• What you are asked to do:
Please restate the data word for word, in full.

(Stored items)
..............................

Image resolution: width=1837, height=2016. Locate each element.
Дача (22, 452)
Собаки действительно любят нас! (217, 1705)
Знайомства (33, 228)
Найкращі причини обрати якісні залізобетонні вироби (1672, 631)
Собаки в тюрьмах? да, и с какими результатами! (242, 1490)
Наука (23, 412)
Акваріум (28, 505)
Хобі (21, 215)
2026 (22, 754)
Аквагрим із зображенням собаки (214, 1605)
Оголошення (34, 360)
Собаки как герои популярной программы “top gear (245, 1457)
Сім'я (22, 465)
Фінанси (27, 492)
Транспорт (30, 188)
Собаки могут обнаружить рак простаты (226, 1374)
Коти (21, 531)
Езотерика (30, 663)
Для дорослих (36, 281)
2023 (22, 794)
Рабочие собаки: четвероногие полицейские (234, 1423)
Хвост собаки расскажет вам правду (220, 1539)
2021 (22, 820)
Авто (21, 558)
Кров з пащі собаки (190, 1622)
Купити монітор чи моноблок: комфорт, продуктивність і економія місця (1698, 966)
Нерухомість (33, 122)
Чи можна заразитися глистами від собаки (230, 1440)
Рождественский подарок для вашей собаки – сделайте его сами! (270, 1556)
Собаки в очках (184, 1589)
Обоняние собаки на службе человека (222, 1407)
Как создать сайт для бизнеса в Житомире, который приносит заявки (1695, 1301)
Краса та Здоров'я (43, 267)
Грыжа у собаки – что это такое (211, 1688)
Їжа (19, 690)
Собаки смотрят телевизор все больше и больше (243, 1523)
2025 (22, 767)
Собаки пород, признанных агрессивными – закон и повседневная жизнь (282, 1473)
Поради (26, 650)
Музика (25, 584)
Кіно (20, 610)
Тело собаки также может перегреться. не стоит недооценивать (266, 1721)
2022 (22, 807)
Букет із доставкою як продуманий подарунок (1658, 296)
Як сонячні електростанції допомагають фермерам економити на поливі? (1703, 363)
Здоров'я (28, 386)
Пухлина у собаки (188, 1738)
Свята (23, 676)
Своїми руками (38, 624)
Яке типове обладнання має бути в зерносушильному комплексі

..............................

• Worked solution:
Image resolution: width=1837, height=2016. Locate each element.
Дача (22, 452)
Собаки действительно любят нас! (217, 1705)
Знайомства (33, 228)
Найкращі причини обрати якісні залізобетонні вироби (1672, 631)
Собаки в тюрьмах? да, и с какими результатами! (242, 1490)
Наука (23, 412)
Акваріум (28, 505)
Хобі (21, 215)
2026 (22, 754)
Аквагрим із зображенням собаки (214, 1605)
Оголошення (34, 360)
Собаки как герои популярной программы “top gear (245, 1457)
Сім'я (22, 465)
Фінанси (27, 492)
Транспорт (30, 188)
Собаки могут обнаружить рак простаты (226, 1374)
Коти (21, 531)
Езотерика (30, 663)
Для дорослих (36, 281)
2023 (22, 794)
Рабочие собаки: четвероногие полицейские (234, 1423)
Хвост собаки расскажет вам правду (220, 1539)
2021 (22, 820)
Авто (21, 558)
Кров з пащі собаки (190, 1622)
Купити монітор чи моноблок: комфорт, продуктивність і економія місця (1698, 966)
Нерухомість (33, 122)
Чи можна заразитися глистами від собаки (230, 1440)
Рождественский подарок для вашей собаки – сделайте его сами! (270, 1556)
Собаки в очках (184, 1589)
Обоняние собаки на службе человека (222, 1407)
Как создать сайт для бизнеса в Житомире, который приносит заявки (1695, 1301)
Краса та Здоров'я (43, 267)
Грыжа у собаки – что это такое (211, 1688)
Їжа (19, 690)
Собаки смотрят телевизор все больше и больше (243, 1523)
2025 (22, 767)
Собаки пород, признанных агрессивными – закон и повседневная жизнь (282, 1473)
Поради (26, 650)
Музика (25, 584)
Кіно (20, 610)
Тело собаки также может перегреться. не стоит недооценивать (266, 1721)
2022 (22, 807)
Букет із доставкою як продуманий подарунок (1658, 296)
Як сонячні електростанції допомагають фермерам економити на поливі? (1703, 363)
Здоров'я (28, 386)
Пухлина у собаки (188, 1738)
Свята (23, 676)
Своїми руками (38, 624)
Яке типове обладнання має бути в зерносушильному комплексі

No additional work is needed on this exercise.